Представители «нового направления» в исторической науке обратили внимание на необходимость новых подходов в разработке комплекса проблем отечественной истории рассматриваемого периода, которые были сформулированы в докладе партийного бюро Института истории АН СССР, представленном в Отдел науки при ЦК КПСС. По сути, это был развернутый теоретически и методологически обоснованный план переориентации советской исторической науки от жесткой схемы «Краткого курса» к действительно подлинному освоению всего богатства марксистско-ленинской методологии истории. В этой логике предполагалось в едином контексте проанализировать, в частности, историю пореформенной России, всестороннее раскрыть сложные и противоречивые тенденции экономического развития, сложносоставную структуру тогдашнего сословного российского общества, переплетение различных форм социальных, национальных и конфессиональных движений, показать диалектику и логику взаимодействия и противостояния власти и общества. Все это вместе взятое позволяло всестороннее показать общее и особенное в российском историческом процессе, его ведущие тенденции прошлого и текущего развития.

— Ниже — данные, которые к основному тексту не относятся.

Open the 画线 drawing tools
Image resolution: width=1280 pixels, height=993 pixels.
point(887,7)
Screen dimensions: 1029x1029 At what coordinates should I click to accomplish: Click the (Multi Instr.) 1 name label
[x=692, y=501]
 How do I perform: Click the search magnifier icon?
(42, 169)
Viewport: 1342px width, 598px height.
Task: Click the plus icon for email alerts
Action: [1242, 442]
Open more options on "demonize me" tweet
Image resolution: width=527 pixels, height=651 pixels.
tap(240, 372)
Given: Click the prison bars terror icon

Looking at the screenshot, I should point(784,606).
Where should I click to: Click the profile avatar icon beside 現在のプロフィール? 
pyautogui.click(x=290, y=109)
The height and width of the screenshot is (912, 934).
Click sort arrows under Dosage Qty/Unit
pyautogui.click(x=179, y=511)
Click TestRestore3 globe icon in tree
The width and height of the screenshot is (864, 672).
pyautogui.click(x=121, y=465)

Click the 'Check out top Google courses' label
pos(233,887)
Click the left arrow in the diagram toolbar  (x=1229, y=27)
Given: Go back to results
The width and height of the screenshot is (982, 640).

Следует подчеркнуть, что в 1960-х – начале 1970-х гг. российские историки, разделявшие теоретические и методологические подходы, сформулированные представителями нового поколения, создали прорывные исследования по многим проблемам. Особые успехи были достигнуты в разработке ключевых проблем пореформенной истории России: ее экономического развития, аграрно-крестьянского и рабочего вопросов, объективных и субъективных предпосылок трех российских революций, роли в них классов и социальных групп, политических партий и общественных организаций. Однако результаты пионерских исследований, выполненных представителями «нового направления» и теми, кто разделял их исследовательские подходы, вызывали неприятие со стороны Отдела науки ЦК КПСС. Чиновники от науки усмотрели в них попытку «размывания» марксистско-ленинской методологии. Речь шла о том, что представители «нового направления» в исторической науке якобы неверно интерпретировали ленинские оценки о союзе пролетариата и крестьянства, гегемонии пролетариата. Последовавший в начале 1970-х гг. разгром «нового направления» в исторической науке сыграл весьма негативную роль в ее поступательном развитии. Тем не менее Отделу науки не удалось окончательно «перекрыть кислород» и совершить поворот к концепции «Краткого курса».